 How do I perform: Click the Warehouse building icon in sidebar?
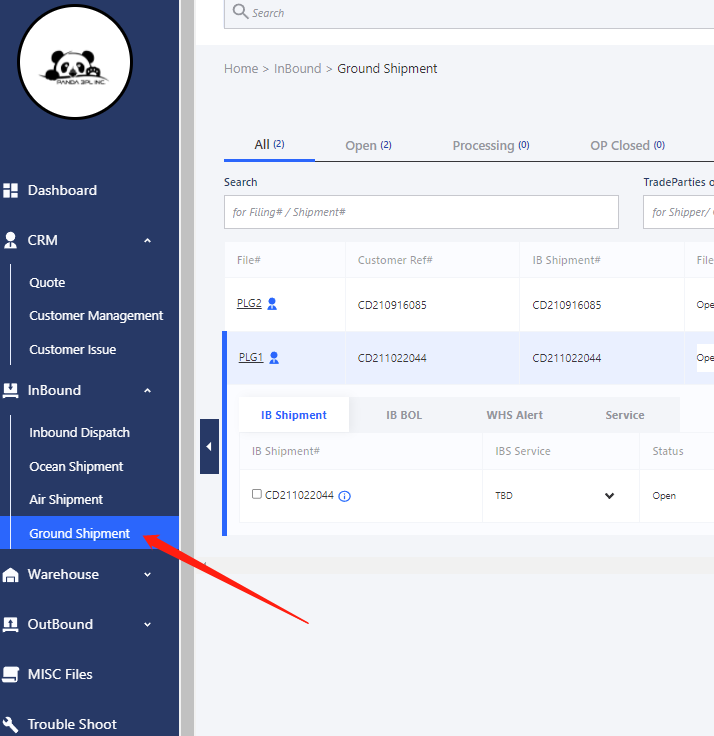[11, 575]
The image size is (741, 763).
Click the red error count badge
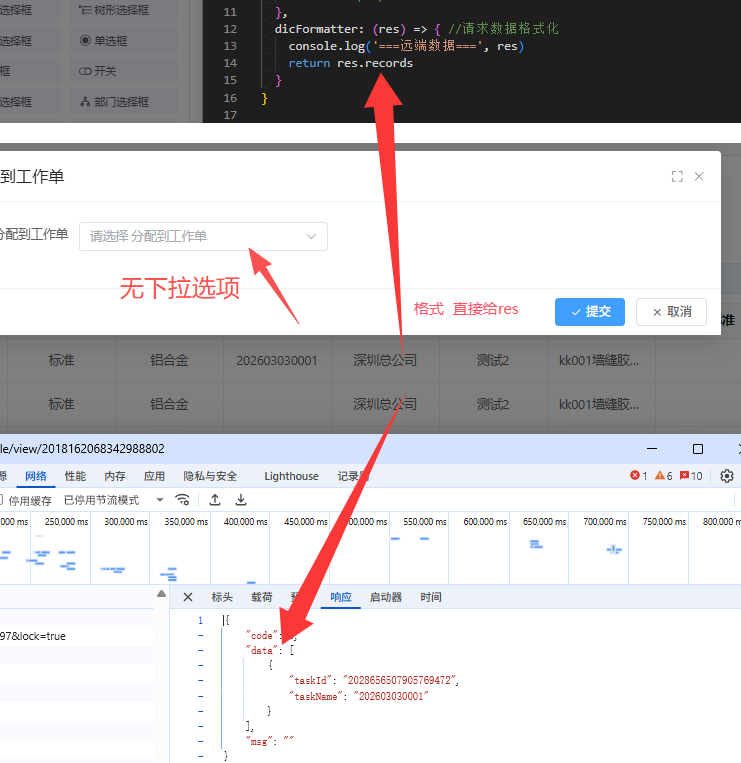(638, 476)
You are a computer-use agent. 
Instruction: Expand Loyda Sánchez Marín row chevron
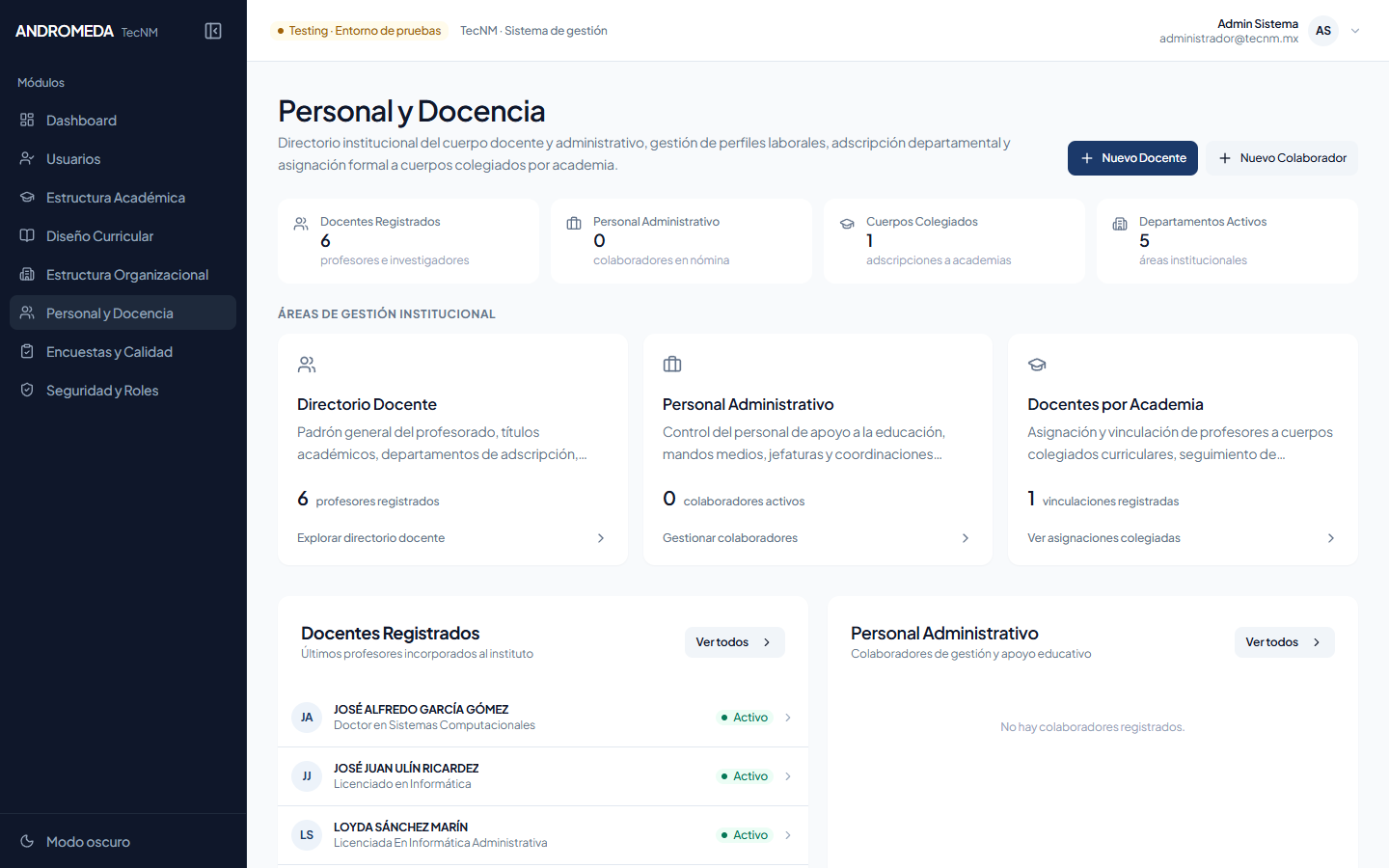coord(788,835)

···

* About this exercise: Please transcribe, word for word, every line from the one containing "Click the red error count badge" through the last line of the records, both included, and leave the pictures out.

* Output of the exercise:
Click the red error count badge
(638, 476)
You are a computer-use agent. 
Instruction: Expand Loyda Sánchez Marín row chevron
coord(788,835)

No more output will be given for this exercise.